More importantly, these existing tests often focus on multiple-choice questions or direct translations. They might be able to tell you the Hindi word for “computer,” but they can’t capture the cultural nuance of why a certain dish is central to a festival, the historical context of a local monument, or the subtle, code-switching humor of “Hinglish” spoken in a city.

That’s precisely the gap IndQA is built to fill.

“Today we are rolling out IndQA,” announced Srinivas Narayanan, OpenAI’s CTO for B2B Applications, at a media conference. “Built in collaboration with 261 experts across 12 languages, IndQA fills a key gap by enabling fair and rigorous evaluation that reflects India’s cultural and linguistic diversity.“

This is a benchmark built by humans, for AIs. The 261 domain experts, all native-level speakers from across India, were tasked with drafting difficult, reasoning-focused prompts tied directly to their regions and specialties.

The result is a massive evaluation system spanning 2,278 questions. These aren’t just in Hindi or English, but are natively written in 12 languages: Bengali, English, Hindi, Hinglish, Kannada, Marathi, Odia, Telugu, Gujarati, Malayalam, Punjabi, and Tamil.

The prompts cover 10 broad cultural domains, digging deep into topics like:

  • Architecture & Design
  • Arts & Culture
  • Everyday Life
  • Food & Cuisine
  • History
  • Law & Ethics
  • Literature & Linguistics
  • Media & Entertainment
  • Religion & Spirituality
  • Sports & Recreation

So, how does it work?

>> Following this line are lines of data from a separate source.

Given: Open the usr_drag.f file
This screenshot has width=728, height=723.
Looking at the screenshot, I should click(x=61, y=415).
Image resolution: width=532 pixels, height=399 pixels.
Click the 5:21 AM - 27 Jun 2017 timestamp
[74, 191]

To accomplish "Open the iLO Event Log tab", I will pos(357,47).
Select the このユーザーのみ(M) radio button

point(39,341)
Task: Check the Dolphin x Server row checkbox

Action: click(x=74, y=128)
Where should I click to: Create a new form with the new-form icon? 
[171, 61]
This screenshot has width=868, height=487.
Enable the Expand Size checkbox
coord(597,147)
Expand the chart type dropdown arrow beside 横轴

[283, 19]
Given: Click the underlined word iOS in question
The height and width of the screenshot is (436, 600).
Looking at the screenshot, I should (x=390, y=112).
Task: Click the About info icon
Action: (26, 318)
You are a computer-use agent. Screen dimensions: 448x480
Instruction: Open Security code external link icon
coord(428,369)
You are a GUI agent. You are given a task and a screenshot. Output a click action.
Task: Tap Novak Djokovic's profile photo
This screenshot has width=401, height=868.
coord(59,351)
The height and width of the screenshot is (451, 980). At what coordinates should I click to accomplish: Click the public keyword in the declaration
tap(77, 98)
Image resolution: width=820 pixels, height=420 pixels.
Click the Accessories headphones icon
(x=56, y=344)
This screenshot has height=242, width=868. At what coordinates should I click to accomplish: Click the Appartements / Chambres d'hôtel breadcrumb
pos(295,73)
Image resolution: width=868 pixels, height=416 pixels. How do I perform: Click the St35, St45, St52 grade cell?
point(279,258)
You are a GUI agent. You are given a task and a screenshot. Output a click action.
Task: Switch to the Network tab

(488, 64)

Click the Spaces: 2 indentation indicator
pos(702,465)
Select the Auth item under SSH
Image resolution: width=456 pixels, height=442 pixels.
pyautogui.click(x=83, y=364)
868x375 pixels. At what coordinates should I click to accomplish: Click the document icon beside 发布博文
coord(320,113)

Instead of a simple “right” or “wrong” answer, IndQA uses a sophisticated “rubric-based approach.” For each culturally-grounded prompt, the human expert also provides a detailed set of criteria for what a good answer looks like, along with an “ideal answer” that reflects expert expectations. This allows for a far more nuanced score than a simple pass/fail.

To ensure its robustness, OpenAI tested the benchmark against its most powerful models at the time of creation, including GPT-4o, GPT-4.5, and even the newly launched GPT-5.

Narayanan emphasized that this tool is designed to help all AI models—not just OpenAI’s—to “perform better in languages and contexts that are currently underrepresented in global datasets.“

With nearly a billion people who don’t speak English as their primary language and 22 official languages, India was described by the company as the “obvious starting point” for this global-first initiative. Company officials framed the work as part of an ongoing commitment to make AI technology more accessible and useful for a wide range of Indian users, from students and farmers to educators and developers.

Narayanan, speaking passionately about the potential, positioned India as a leader in this new era. “India can be a beacon of how AI can be used for social good,” he said, “including education, health and farming etc.“

However, the company was careful to add a few important caveats. Because the questions are unique and deeply tied to each specific language and culture, IndQA is not a “language leaderboard.” You cannot, for example, use its scores to definitively claim a model is “better” at Tamil than it is at Bengali.

Instead, its true value lies in measuring improvement over time within a single model family. It gives developers a clear, culturally-rich target to aim for, pushing them beyond simple translation and toward genuine understanding.

Ultimately, the launch of IndQA signals a major shift in how AI capabilities are measured. As OpenAI continues to expand its global developer ecosystem—which Narayanan noted already includes 4-5 million people—the focus is clearly moving. The true test of Artificial General Intelligence (AGI) won’t be its ability to pass an American high school exam, but its capacity to understand and respectfully engage with the countless cultures that make up humanity. And that road, it seems, runs directly through the rich, diverse, and complex linguistic landscapes of India.